##### Record extracts

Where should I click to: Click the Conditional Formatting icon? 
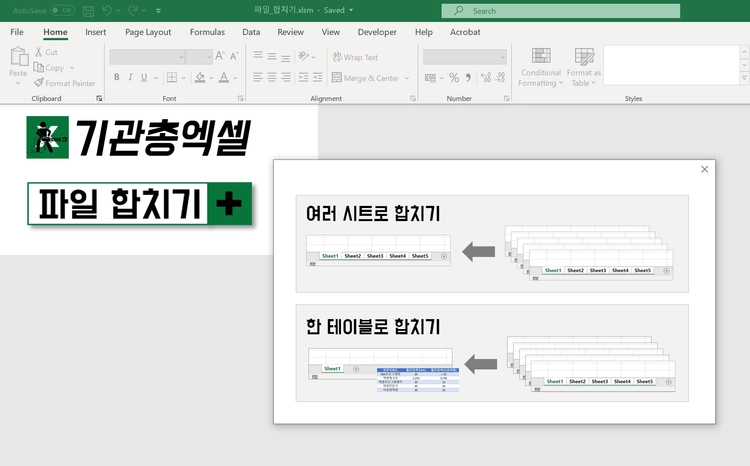541,56
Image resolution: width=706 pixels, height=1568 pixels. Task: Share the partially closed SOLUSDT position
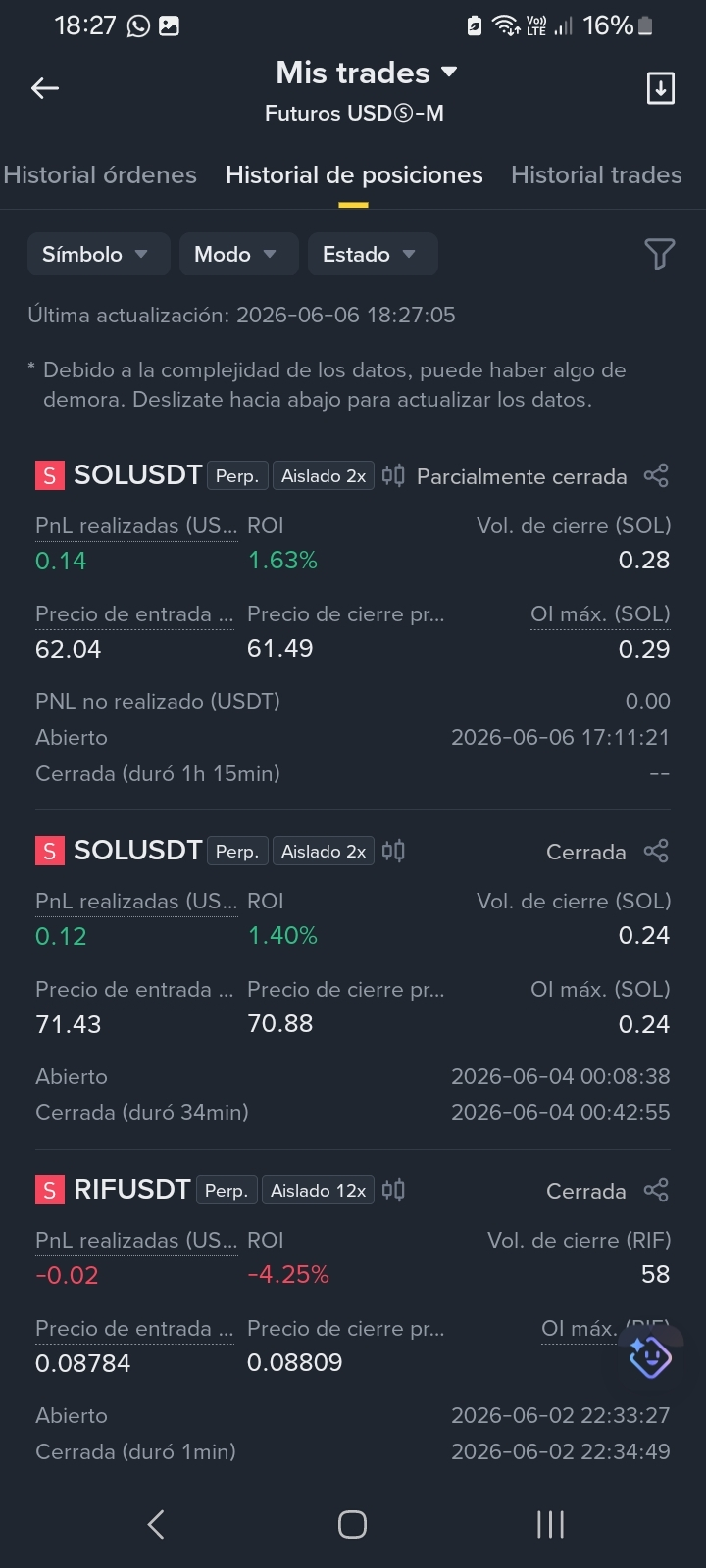pos(656,476)
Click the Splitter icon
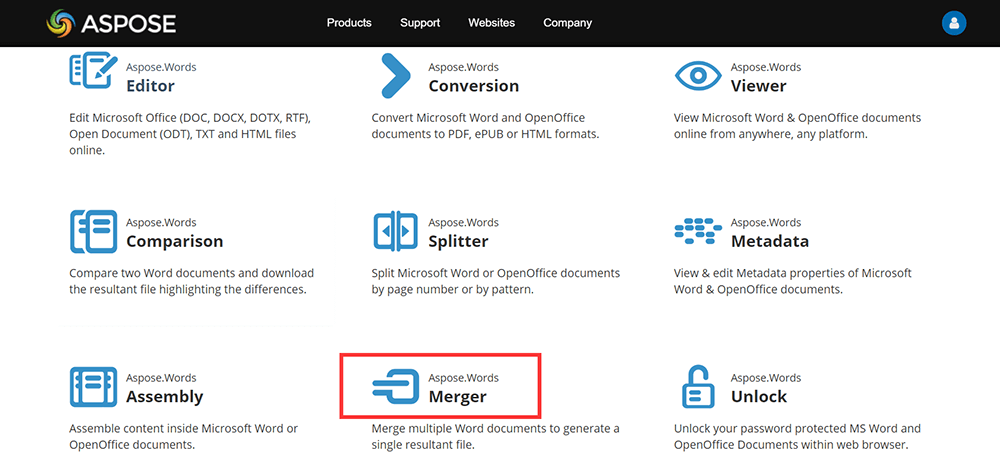This screenshot has height=465, width=1000. [396, 231]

##########

**Brief**
Starting with the line that holds "Image resolution: width=706", print each line through the last one of the data exactly as written, but do not include the pictures.

**Result of the task**
Image resolution: width=706 pixels, height=1568 pixels. Task: Share the partially closed SOLUSDT position
pos(656,476)
Click the Splitter icon
This screenshot has height=465, width=1000. [396, 231]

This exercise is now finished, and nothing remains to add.